In Germany, Daimler has a solution for the email deluge. Vacation is vacation. Employees set their emails to holiday mode which has an auto-reply function. But more importantly, it deletes all incoming email so when the employee comes back to work, his or her inbox is not overflowing. “The idea behind it is to give people a break and let them rest,” a Daimler spokesman told Time magazine. “Then they can come back to work with a fresh spirit.” In Germany this trend is catching on.
Could this work in the U.S.? Email addiction is frighteningly serious. According to Professor Gloria Mark, an authority on workplace behavior and a professor at the University of California, Irvine, U.S. employees check their messages 74 times a day, on average.
Another study in 2012 confirms the findings of email addiction. In a survey of U.S. working adults sponsored by Good Technology, more than 80% of people continue working after they leave the office, for an average of seven extra hours each week – almost another full day of work. That totals close to 30 hours a month or 360 extra hours every year.
Jennifer Deal, a senior research scientist at the Center for Creative Leadership, surveyed smartphone-using white-collar workers and found that professionals, managers, and executives who carry smartphones for work report interacting with work 13.5 hours every workday. That translates to 72 hours per week including weekend work. Her study also found that employees had only three hours on workdays for “discretionary” activities such as being with their family, exercising, showering, and all of those chores at home that someone has to do.
The smart phone is a real culprit. Employees feel that they need to respond immediately to customer demands. Even more telling is the fact that 31 percent cannot turn the phone off even when they are going to bed.
Is this addiction a feel-good addiction, like running? Endorphins are hormones that are released by the pituitary gland when running and give the runner a physical “high.” Is it the same for smart phone users and their fingers? Or is it more likely a feeling of importance and increased self-worth when there are emails to respond to, a psychological and emotional high?
Regardless, Ms.

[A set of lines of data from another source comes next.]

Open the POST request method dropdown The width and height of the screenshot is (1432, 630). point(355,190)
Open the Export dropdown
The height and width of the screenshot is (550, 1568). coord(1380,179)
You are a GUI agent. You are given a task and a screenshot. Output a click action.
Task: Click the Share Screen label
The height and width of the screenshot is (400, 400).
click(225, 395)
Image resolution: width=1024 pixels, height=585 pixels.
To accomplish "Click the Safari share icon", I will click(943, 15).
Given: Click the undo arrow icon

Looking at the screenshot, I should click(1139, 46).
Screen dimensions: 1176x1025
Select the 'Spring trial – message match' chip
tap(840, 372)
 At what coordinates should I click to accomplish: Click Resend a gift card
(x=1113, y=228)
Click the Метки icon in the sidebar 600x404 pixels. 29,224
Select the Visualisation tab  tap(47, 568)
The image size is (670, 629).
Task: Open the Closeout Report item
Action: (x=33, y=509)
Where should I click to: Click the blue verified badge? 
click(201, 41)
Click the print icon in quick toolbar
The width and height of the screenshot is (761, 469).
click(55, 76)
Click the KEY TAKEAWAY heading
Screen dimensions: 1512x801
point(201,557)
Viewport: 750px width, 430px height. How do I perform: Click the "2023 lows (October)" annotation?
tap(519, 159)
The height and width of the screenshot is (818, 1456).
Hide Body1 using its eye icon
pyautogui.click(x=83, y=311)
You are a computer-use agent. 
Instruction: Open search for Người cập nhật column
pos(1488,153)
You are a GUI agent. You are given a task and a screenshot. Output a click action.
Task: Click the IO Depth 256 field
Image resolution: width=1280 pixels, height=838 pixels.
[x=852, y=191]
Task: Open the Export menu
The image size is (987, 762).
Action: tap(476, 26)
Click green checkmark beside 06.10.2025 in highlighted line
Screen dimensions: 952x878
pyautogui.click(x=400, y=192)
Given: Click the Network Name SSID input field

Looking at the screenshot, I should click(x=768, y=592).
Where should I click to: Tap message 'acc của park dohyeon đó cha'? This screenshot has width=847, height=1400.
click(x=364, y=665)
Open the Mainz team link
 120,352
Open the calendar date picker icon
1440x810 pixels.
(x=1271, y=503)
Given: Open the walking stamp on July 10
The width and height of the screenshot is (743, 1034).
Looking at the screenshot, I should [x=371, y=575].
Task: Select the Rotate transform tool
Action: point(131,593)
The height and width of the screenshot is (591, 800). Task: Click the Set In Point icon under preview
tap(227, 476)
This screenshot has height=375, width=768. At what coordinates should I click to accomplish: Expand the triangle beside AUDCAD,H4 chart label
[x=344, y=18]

Deal believes that too much email masks other issues like poor management and failing to empower the employee to deal with situations. For example, managers who email late at night show authority but not much sense. The issue could likely wait until morning. Further, emails with a number of “cc”s are a major contributor to the overflowing inbox. They may be symptomatic of employees failing to take responsibility by getting everyone involved in a decision, often another indicator of poor management.
Overall, email addiction is serious, crossing the pale when it comes to work/life issues. And, being an addiction, it is here to stay. Employers may need to step up and do something about it. They need to embed in their cultures the idea that email can easily be too much of a good thing.